The second half was a different story for Tampa Bay’s offense, which had great field position throughout the first half and posted 17 points on Green Bay’s defense. Griese dropped back to pass and had the ball slip out of his throwing hand in the third quarter. Luckily for Griese, the pass was ruled incomplete, but replays showed that Griese actually fumbled the ball, which was recovered by Green Bay on Tampa Bay’s 10-yard line. In the fourth quarter, Griese was intercepted on Green Bay’s 35-yard line on a pass that probably should have been caught by running back Michael Pittman, who bobbled the ball and allowed Packers cornerback Ahmad Carroll to tuck it away, get up and run it back to Tampa Bay’s 32-yard line. The Packers got a field goal out of that turnover, which made the score 17-16.

*Griese completed 17-of-26 (65.3 percent) passes for 139 yards and tossed two touchdowns and one interception.
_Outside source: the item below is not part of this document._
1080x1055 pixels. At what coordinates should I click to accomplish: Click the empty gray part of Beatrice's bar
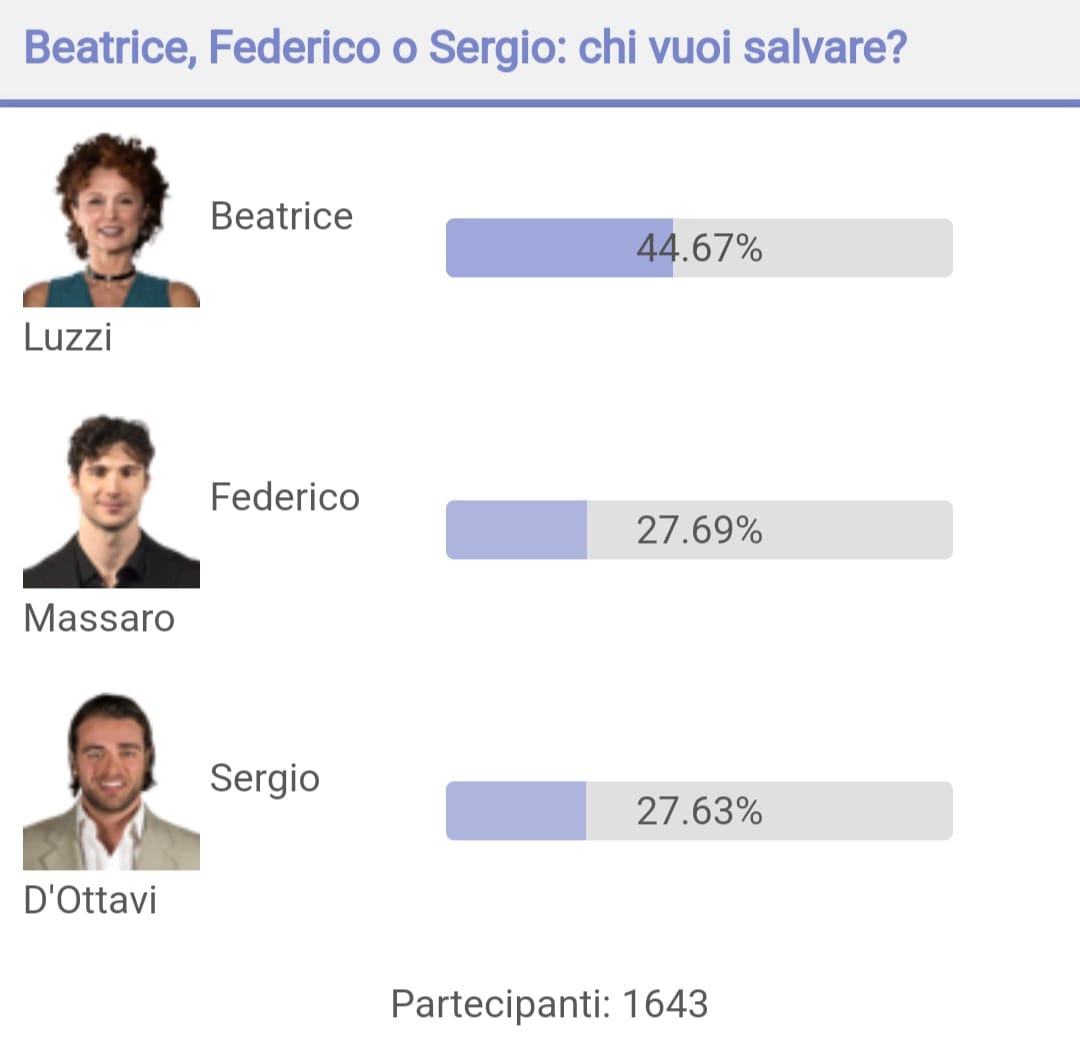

Although Green Bay entered this game with a suspect secondary, Tampa Bay opted to pound the ball early and often Sunday. Bucs rookie RB Carnell “Cadillac” Williams didn’t have too much success through the first three quarters of the game, but he blew up with the game on the line in the fourth quarter. With the game in the balance and the Packers desperately looking to get the ball back in Packers QB Brett Favre’s hands one more time, Williams carried the ball six times for 46 yards, including a 24-yard carry on his second to last attempt of the game. Not only did he do damage on the ground, Williams showed great awareness, making a point to drop to the ground before going out of bounds on two of his runs. Williams’ longest run of the game came earlier in the fourth quarter when he busted off a 27-yard run to Green Bay’s 35-yard line, but Griese’s interception a few plays later made that run and drive for not. Overall, it was a great day for Williams, who came into Sunday’s game with a sprained foot. He rushed a whopping 37 times for 158 yards (4.3 avg.) and showed great toughness, awareness and endurance en route to Tampa Bay’s 17-16 win.
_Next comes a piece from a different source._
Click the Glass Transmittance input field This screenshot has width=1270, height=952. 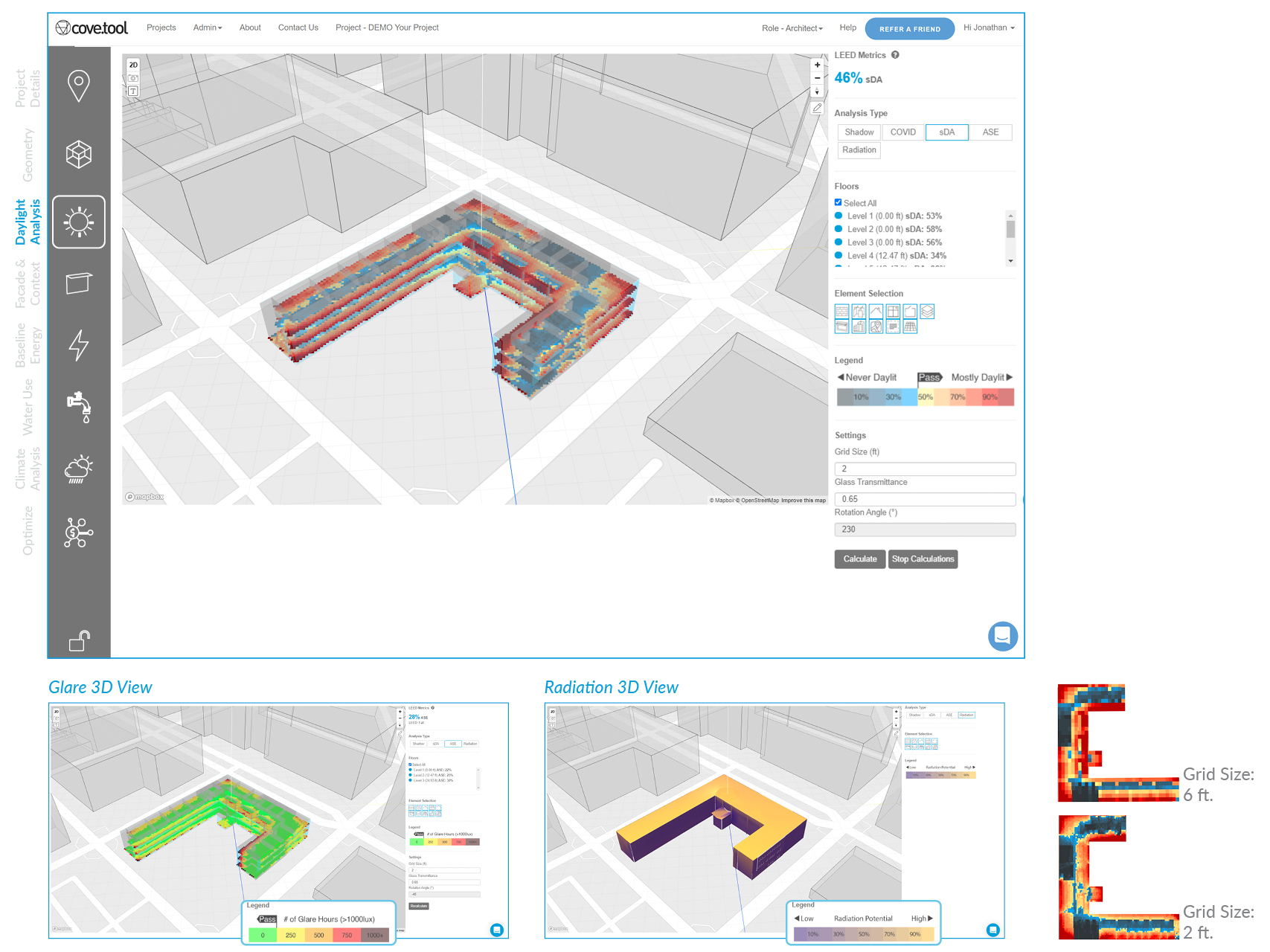[925, 499]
Fullback Mike Alstott’s biggest play of the game came in the second quarter on third-and-2. The “A-Train” caught a short pass on that play, which kept what later turned into a scoring drive alive. Alstott was called for holding on Williams’ 11-yard run in the fourth quarter. Overall, Alstott and FB Jameel Cook did a nice job opening up some running lanes for Williams, especially in the latter part of the contest.

*Tampa Bay rushed for 161 yards on 41 attempts (4.9 avg.), and eight of its 19 first downs came via the ground game.
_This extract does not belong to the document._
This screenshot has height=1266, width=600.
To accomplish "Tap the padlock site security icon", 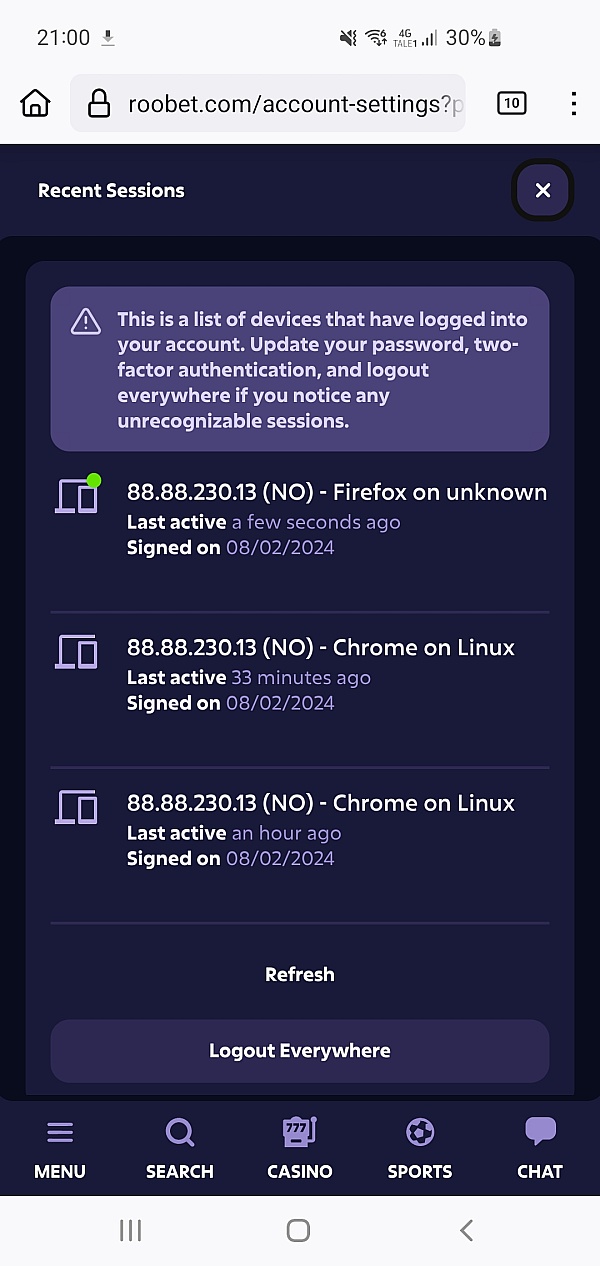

Griese’s favorite target via the passing game was WR Joey Galloway, who hauled in two touchdown passes from Griese, six- and 10-yard pass plays, respectively, in the first half. Galloway found himself in a few favorable matchups with Green Bay’s linebackers, and Griese took advantage by hitting him in stride. Galloway even drew a pass interference penalty late in the fourth quarter, but the flag was picked up, which was a very questionable call since Packers CB Al Harris never turned around for the ball. Galloway finished the game with five catches for 53 yards and two touchdowns.

Wide receiver Michael Clayton made the first big offensive play of the game for the Bucs in the first quarter by hauling in a pass from Griese off a slant. That play went for an 18-yard gain and put the Bucs on the Packers’19-yard line. He also made some key blocks in the running game and on tight end Anthony Becht’s 9-yard play in the second quarter. Clayton finished the game with five catches for 44 yards.

He didn’t make a lot of plays, but both of WR Ike Hilliard’s catches came on third downs and translated into first downs. Hilliard’s first catch came in the second quarter when he hauled in a 7-yard pass on third-and-2. But his biggest grab came late in the fourth quarter when he caught a short pass on third-and-3, which was enough for a much-needed first down and put the Bucs on the Packers’ 46-yard line. Hilliard had two catches for seven yards on Sunday. His downfield blocking was inconsistent, though.

*Tampa Bay dominated the time of possession vs. Green Bay, 34:22 to 25:38.


Tampa Bay didn’t use its tight ends a lot in the passing game. Instead, they were used mostly as perimeter blockers. Rookie TE Alex Smith and Becht did a great job of blocking for Williams, especially in the fourth quarter. Becht did catch a 9-yard pass from Griese in the second quarter. Smith, who is better known for his catching ability, made several key blocks to spring Williams loose. He also caught one pass for a 4-yard gain.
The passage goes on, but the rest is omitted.